Fees deter 70,000 students
Nearly 70,000 school-leavers will not go to university as a result of the Government's new tuition fees, according to research released today. Researchers questioned 750 parents of children under 15, and 750 undergraduates for The Children's Mutual, a financial specialist for parents. One-third of parents said fees of £3,000, to be introduced in 2006, may affect their children's chances of getting a higher education. One in fourteen said that the higher fees will definitely stop their children from going to university.
Times

Students warned of delays in loan cash
Late applicants for student loans were warned yesterday that their money might not arrive in time for the start of the autumn term. Glitches in a computer system introduced by the Student Loans Company have left local education authorities struggling even to process the 600,000 forms received before the July 2 deadline. LEAs say they have a nine-week backlog as problems with the system have drawn out the three weeks needed to process a claim to around seven weeks.
Financial Times, Guardian, Daily Mail

Young graduates get the work blues
A substantial minority of graduates in their twenties and thirties are disillusioned and bored with their jobs, and nearly half complain about the lack of intellectual challenge, according to a survey carried out for the Teacher Training Agency published yesterday. Sixty per cent of the under-35-year-old graduates polled said they had been unable to make full use of their degree. This figure rose to 86 per cent among those who had studied maths. Even among those with a degree in modern languages, the proportion who said they were not making full use of their skills was 44 per cent.
Daily Telegraph, Times

Science can already slow global warming
Global warming could be contained for 50 years using technology that already exists, American scientists say. A study from Princeton University says that we already have the technical knowhow to reduce greenhouse gas emissions to levels that would prevent damaging climate change. The research identifies 15 options for cutting carbon dioxide emissions. Athough none of the technologies could tackle global warming alone, implementing just seven together would do enough to solve the problem for a generation.
Times

Museum scraps fee for Sudan
The British Museum is responding to the crisis in the Darfur province of western Sudan by scrapping the £5 admission charge for its forthcoming archaeological exhibition on Ancient Sudan and asking visitors to make a contribution to aid agencies in the wartorn country instead.
Times

Larkin the mimic on tape
Philip Larkin's talent for mimicry has been preserved in a recording found at the University of Leicester. The tape's discovery coincides with the discovery of an unpublished poem, announced earlier this week.
Times

£60K Dylan Thomas prize announced
An international literary prize worth £60,000 is to be launched in memory of Dylan Thomas this autumn.
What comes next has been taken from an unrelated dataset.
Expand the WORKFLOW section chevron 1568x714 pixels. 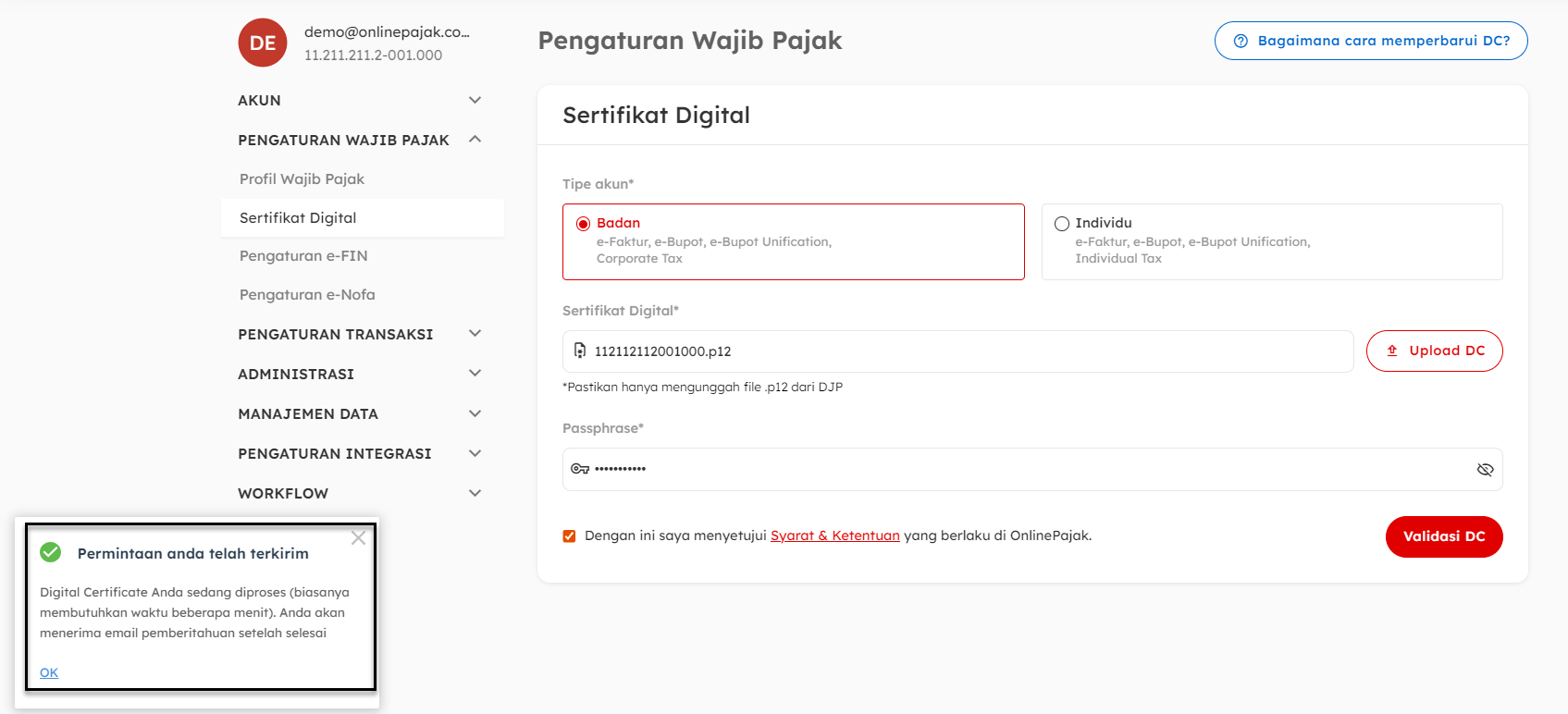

The award in creative literature in English will be open to writers under the age of 30.
Financial Times

Extent of UK urban drug addiction exposed
The number of young people and adults injecting illegal drugs in major cities is as high as 1-in-50, according to researchers from Imperial College London and Liverpool John Moores University.
Daily Express

Obituary
Donald Freshwater, founding head of chemical engineering at Loughborough University, died on August 2 2004, aged 80.